Yerde otururken taban olarak bir yoga matı, havlu veya battaniye kullanabilirsiniz
Yöntem 8/10: Bir çekme çubuğuna asmak
Adım 1. Çekme çubuğu, üst gövdeyi germek için çok kullanışlıdır
Avuç içleriniz omuzlarınızın hemen üzerinde öne bakacak şekilde barfiks barını sıkıca tutun. Dirseklerinizi düzleştirirken yaklaşık 1 dakika çubuğa asın. Bu hareketi biseps kasının optimum gerilmeye sahip olması için 3 kez yapın.
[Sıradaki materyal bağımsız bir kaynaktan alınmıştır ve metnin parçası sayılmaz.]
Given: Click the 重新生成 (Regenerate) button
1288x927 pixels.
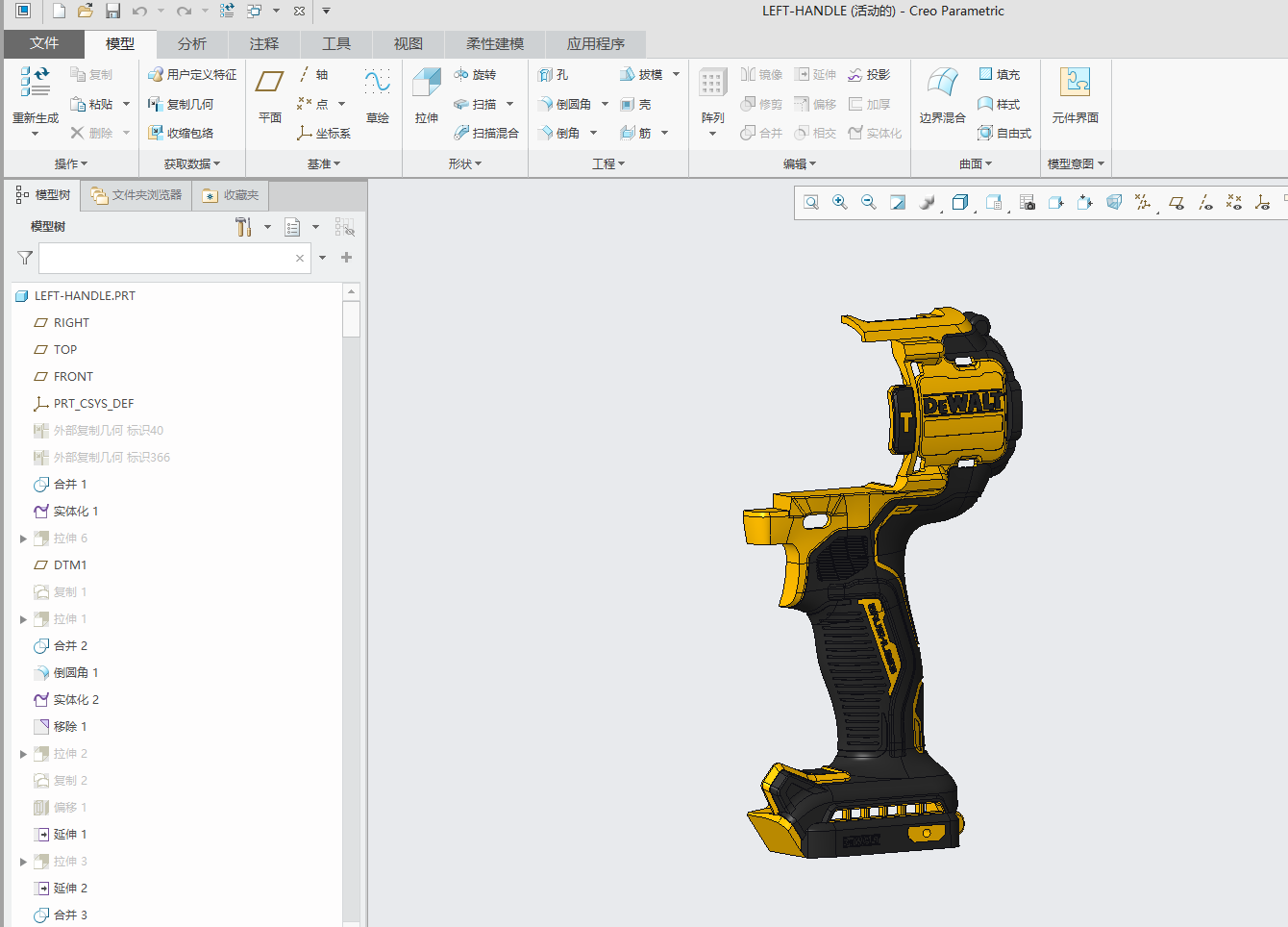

- Barfiks çubuğu çok yüksekse, bir sandalye, bank veya basamak üzerinde durarak adımı uygulayın.
- Çekme çubuğunun yanı sıra parkta maymun çubukları gibi diğer araçları da kullanabilirsiniz.
Yöntem 9/10: Tek ayak üzerinde diz çökerken
Adım 1. Bu alıştırma, çalışma masası veya yemek masası gibi yatay bir yüzeye sahip yardımcı bir cihaz gerektirir
Sırtınız masaya dönük olacak şekilde ayakta durun, ardından avuçlarınız yukarı bakacak şekilde ellerinizin arkasını masaya koyun. Bir dizinizi yavaşça yere indirin veya bir hamle yapın, ardından bu duruşu 30 saniye tutun.
- Tek ayak üzerinde diz çökmek istiyorsanız, sağ bacağınızı öne doğru hareket ettirin, sağ dizinizi bükün, ardından sol dizinizi yavaşça yere indirin.
- Tek ayak üzerinde diz çökmeye ek olarak, pazılarınız rahat bir şekilde gerilene kadar vücudunuzu yavaşça indirirken squat yapın.
10 üzerinden 10. Yöntem: Gererken kendinizi zorlamayın
Adım 1. Aşırı germe kasın yırtılmasına neden olabilir
Hala rahat hissetmek için pazılarınızı olabildiğince gerdiğinizden emin olun. Kendinizi kasmayın ki kaslarınız incinmesin, böylece kendinizi incitmeyin.